----- PROVIDED TEXT -----
Ministers are considering plans to weaken the UK’s carbon-cutting plans by allowing the unused portion of the last carbon budget to be carried over to the next period.
This would go against the strong recommendation of the government’s statutory climate advisers, the Climate Change Committee.
But it would make the next targets easier to meet. The UK has emitted less carbon dioxide in recent years than was expected, owing to factors including the Covid-19 pandemic and sluggish economic growth. This should be ignored, allowing for the next set of five-yearly emission targets to be more stringent, the better to reach net zero by 2050, the CCC has said.
Ministers have until the end of this month to decide, and have only publicly said that such a decision would be made “in due course”.
Campaigners fear they are likely to take advantage of the loophole.
Dustin Benton, policy director at Green Alliance, warned: “The government will make a grave error of judgment if it weakens plans to cut emissions, ‘carrying forward’ a right to burn carbon that only exists because the UK economy has grown less quickly than we thought when we set the third carbon budget in 2008.”
The UK would still have to meet its target of cutting emissions by 68% by 2030, set at the Cop26 climate summit in Glasgow.
----- EXERCISE DATA -----
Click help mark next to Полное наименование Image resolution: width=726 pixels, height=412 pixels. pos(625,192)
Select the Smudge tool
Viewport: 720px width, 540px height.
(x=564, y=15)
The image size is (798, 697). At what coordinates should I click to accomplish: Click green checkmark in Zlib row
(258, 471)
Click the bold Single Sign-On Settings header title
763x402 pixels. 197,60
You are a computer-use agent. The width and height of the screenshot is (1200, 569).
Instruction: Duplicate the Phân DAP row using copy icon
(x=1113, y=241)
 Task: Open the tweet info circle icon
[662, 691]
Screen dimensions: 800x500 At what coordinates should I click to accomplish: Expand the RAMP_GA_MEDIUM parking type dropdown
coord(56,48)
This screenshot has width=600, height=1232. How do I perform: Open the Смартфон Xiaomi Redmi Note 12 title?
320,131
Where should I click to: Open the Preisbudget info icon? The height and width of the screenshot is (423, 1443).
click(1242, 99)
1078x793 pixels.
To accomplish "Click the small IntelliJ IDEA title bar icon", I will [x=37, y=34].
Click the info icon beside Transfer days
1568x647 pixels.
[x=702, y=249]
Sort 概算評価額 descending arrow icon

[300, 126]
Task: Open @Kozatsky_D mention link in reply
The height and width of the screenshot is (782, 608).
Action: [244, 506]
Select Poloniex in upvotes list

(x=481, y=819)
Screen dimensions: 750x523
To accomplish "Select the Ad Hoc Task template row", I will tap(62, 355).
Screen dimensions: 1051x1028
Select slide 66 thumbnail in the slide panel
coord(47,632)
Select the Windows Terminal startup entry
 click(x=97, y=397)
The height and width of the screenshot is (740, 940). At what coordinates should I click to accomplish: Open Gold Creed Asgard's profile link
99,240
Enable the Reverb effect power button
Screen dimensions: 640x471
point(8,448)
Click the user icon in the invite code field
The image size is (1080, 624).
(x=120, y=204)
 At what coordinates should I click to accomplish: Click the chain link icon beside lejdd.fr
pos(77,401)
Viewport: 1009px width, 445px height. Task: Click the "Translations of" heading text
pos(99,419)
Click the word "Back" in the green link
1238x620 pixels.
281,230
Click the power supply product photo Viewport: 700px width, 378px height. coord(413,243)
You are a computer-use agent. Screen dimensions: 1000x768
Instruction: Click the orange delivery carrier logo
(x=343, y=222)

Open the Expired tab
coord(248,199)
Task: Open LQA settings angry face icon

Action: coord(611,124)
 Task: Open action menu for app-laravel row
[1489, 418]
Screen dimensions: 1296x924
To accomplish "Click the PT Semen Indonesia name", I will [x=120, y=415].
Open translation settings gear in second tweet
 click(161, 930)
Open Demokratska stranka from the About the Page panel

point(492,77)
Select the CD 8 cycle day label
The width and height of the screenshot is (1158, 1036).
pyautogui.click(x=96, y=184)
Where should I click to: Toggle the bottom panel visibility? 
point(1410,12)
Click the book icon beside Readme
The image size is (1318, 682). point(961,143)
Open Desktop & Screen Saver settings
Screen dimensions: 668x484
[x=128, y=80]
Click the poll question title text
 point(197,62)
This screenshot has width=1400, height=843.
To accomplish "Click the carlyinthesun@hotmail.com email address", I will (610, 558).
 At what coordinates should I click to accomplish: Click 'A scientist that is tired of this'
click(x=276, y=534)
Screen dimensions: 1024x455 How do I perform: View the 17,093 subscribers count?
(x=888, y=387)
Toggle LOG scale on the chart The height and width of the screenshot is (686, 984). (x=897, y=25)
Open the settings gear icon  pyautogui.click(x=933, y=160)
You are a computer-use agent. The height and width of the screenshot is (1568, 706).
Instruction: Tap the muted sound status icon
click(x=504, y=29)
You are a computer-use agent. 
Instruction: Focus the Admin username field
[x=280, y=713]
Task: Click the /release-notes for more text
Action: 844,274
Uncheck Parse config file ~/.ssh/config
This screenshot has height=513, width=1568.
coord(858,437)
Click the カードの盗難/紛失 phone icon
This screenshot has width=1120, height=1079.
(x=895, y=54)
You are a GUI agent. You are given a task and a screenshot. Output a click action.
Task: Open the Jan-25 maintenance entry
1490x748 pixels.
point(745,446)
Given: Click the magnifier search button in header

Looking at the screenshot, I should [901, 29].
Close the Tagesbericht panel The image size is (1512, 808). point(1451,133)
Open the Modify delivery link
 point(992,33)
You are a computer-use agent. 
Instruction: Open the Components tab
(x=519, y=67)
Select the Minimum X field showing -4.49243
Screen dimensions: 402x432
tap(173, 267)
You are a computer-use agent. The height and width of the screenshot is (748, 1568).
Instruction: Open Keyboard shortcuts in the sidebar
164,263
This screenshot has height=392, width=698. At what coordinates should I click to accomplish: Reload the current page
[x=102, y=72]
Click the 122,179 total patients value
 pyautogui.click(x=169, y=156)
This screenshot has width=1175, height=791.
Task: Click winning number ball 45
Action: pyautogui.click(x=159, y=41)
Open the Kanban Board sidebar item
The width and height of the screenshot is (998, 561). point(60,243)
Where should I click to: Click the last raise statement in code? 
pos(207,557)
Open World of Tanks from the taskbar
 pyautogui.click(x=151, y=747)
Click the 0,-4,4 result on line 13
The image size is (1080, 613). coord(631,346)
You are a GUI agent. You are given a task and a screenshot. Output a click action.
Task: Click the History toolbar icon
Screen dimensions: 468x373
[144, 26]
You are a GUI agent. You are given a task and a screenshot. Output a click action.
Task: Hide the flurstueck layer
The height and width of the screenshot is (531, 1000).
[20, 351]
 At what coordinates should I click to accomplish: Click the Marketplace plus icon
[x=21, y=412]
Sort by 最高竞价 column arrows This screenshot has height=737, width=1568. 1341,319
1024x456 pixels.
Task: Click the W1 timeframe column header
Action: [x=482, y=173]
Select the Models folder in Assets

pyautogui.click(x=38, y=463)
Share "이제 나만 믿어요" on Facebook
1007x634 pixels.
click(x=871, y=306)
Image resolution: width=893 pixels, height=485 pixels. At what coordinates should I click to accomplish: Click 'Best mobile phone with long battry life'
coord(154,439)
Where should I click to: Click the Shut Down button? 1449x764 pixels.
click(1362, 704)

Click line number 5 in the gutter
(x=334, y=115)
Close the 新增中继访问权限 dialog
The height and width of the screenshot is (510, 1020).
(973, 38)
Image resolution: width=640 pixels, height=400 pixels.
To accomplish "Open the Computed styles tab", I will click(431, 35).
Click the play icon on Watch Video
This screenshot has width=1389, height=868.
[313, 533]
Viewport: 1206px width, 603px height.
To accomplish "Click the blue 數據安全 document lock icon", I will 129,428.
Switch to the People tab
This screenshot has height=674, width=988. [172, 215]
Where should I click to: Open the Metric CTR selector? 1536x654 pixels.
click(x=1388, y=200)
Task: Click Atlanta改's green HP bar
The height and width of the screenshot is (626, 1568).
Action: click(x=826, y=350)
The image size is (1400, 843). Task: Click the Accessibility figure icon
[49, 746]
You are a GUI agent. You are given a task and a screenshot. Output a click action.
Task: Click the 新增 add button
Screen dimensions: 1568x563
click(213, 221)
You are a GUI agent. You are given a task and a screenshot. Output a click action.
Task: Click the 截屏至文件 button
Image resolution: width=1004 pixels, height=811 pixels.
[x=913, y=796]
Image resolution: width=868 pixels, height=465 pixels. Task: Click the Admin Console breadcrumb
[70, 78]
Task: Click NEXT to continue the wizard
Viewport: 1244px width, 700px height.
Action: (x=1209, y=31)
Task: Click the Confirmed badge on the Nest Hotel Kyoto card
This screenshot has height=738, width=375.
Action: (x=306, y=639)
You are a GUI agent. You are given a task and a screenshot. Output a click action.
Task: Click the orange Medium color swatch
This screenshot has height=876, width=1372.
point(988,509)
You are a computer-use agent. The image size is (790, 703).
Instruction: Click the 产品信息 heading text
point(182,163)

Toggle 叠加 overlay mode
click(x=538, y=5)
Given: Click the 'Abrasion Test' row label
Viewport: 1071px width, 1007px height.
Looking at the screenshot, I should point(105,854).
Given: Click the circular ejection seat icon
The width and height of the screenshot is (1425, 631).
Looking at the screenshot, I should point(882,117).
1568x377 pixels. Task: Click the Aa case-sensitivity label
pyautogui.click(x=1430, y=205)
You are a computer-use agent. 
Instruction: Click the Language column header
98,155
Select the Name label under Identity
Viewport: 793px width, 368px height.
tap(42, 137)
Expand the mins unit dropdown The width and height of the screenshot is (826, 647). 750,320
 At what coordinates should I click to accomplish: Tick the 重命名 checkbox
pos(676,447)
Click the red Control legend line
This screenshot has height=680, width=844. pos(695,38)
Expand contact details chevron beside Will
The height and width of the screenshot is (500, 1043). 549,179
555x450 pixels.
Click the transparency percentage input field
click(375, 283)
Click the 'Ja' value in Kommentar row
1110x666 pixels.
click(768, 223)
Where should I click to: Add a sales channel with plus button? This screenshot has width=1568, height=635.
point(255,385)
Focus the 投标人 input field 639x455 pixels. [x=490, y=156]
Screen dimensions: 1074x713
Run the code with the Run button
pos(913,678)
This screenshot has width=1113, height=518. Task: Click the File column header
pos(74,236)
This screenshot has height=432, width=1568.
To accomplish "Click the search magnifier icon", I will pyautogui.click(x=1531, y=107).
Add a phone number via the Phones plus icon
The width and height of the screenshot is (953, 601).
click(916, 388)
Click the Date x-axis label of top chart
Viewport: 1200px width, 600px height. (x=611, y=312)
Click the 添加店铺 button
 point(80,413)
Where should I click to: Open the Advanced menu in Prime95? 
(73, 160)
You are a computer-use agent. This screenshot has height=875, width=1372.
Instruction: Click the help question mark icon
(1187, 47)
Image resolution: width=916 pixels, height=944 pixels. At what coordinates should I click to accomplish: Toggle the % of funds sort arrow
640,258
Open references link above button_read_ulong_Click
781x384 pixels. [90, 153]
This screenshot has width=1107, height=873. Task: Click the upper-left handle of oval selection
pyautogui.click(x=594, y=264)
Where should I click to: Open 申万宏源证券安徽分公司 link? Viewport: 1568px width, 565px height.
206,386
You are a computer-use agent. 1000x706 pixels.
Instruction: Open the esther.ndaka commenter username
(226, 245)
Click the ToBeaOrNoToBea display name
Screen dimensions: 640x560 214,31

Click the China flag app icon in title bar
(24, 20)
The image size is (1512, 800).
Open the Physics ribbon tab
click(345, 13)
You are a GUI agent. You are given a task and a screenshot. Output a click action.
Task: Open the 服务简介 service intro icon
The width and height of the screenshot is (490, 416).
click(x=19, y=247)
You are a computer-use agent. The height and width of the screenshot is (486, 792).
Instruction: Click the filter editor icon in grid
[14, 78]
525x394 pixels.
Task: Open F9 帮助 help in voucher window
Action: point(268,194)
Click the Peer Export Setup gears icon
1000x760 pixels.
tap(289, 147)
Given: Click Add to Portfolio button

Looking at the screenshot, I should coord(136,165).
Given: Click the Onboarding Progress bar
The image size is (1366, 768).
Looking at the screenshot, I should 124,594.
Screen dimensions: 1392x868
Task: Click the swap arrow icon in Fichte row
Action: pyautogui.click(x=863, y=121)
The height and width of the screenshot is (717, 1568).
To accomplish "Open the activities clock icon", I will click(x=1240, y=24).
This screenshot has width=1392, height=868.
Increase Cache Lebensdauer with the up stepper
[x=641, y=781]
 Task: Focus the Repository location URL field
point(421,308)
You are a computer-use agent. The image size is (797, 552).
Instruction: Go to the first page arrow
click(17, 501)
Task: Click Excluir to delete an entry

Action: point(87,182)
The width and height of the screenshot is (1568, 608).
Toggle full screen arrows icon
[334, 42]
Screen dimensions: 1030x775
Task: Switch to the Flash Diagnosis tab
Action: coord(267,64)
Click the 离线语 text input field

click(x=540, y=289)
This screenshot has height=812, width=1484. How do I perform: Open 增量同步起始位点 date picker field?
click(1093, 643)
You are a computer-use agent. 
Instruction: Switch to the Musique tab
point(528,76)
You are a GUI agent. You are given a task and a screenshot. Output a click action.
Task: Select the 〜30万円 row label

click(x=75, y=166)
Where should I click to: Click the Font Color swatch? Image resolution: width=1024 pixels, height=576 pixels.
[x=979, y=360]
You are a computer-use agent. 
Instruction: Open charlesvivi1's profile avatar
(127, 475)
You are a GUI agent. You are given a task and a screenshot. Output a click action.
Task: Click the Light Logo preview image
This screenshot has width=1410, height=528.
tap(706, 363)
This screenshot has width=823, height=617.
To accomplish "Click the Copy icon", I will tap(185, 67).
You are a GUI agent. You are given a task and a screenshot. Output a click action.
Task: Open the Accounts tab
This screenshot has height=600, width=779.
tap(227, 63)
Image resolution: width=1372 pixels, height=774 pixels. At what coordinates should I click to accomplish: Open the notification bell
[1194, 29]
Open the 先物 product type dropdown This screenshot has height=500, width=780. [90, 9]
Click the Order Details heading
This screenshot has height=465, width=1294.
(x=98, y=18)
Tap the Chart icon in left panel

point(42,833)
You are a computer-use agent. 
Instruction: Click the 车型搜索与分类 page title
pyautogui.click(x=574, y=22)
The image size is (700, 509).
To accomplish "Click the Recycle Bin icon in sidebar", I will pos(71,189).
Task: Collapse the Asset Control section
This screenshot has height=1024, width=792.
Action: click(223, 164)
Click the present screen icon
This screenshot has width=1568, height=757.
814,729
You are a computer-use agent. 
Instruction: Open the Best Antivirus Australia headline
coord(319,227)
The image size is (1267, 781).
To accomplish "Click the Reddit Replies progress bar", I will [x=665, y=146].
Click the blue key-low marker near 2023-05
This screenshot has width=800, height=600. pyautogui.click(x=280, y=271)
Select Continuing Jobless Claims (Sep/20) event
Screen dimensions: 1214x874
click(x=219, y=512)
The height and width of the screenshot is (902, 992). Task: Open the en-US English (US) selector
-----
EXERCISE 1 —
Answer these questions about the carbon budget article:
(a) Which body is described as the government's statutory climate advisers?
(b) How long do ministers have to decide?
(c) By what percentage must the UK still cut emissions by 2030?
EXERCISE 2 — Please quote the passage of the carbon budget article between "But it would" and "of the loophole.", inclusive.

OUTPUT 1 —
(a) The Climate Change Committee.
(b) Until the end of this month.
(c) 68%.

OUTPUT 2 —
But it would make the next targets easier to meet. The UK has emitted less carbon dioxide in recent years than was expected, owing to factors including the Covid-19 pandemic and sluggish economic growth. This should be ignored, allowing for the next set of five-yearly emission targets to be more stringent, the better to reach net zero by 2050, the CCC has said.
Ministers have until the end of this month to decide, and have only publicly said that such a decision would be made “in due course”.
Campaigners fear they are likely to take advantage of the loophole.